The fact that Tim Donahue has always played fretless guitar gives him his own edge. The sound of the fretless guitar is very distinctive and gives him a lot more freedom in his writing and playing. It has to be pointed out that Donahue's playing is very articulated, smooth and emotionally engaging. Although Madmen & Sinners is primarily his own project, this album in no way sounds like a one-man band project. There is plenty of room left for James Labrie's expressive and dark vocals plus some Gregorian chants which all give this album its own character. James Labrie sings quite differently from his role in Dream Theater and what's so interesting is that whenever Labrie takes part in a side project (Frameshift, Ayreon, Mullmuzzler), he has so much to offer. His singing style shifts from dark soothing vocals on "The End" to a really aggressive style on "Master of the Mind" or "Million Miles". You've never heard him sing the way he sings in "My Heart Bleeds" or "Children of the Flame". It's a pity he is severely criticised by most of his own fanbase for not sounding 'harsh' enough, but at least he has got a 100% James Labrie voice that is instantly recognisable. Instead of sounding like another dated Halford, Dickinson or Kiske clone, he sounds like himself -- the one and only James Labrie.

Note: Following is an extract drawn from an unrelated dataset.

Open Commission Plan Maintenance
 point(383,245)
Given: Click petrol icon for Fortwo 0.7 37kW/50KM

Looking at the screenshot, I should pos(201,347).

The first 10 plus times I listened to this album, I was reminded of Dream Theater's SFAM, only less complex and less flashy. But then slowly my opinion started to change and the similarities between to two albums began to wither. This album is definitely its own thing. The added Gregorian chants and fat organ sound with Latin language and the few spoken parts give way to the dark and brooding melodies of the album. You can tell why it took Donahue nearly three years to finish this album since he handled the recording, mixing and production duties solely by himself. Everything is so balanced and each instrument plays in perfect harmony with Labrie's vocals beautifully layered on top of it.
By listening to this album I have realised that Tim Donahue has created a great album and has every right to be proud of it. Hopefully we'll be hearing more from him but I'm in no hurry. This is already one of those discs that I will be playing on and off, for there is so much to discover here. Very highly recommended to prog metal fans who like their music intense, powerful and emotionally charged.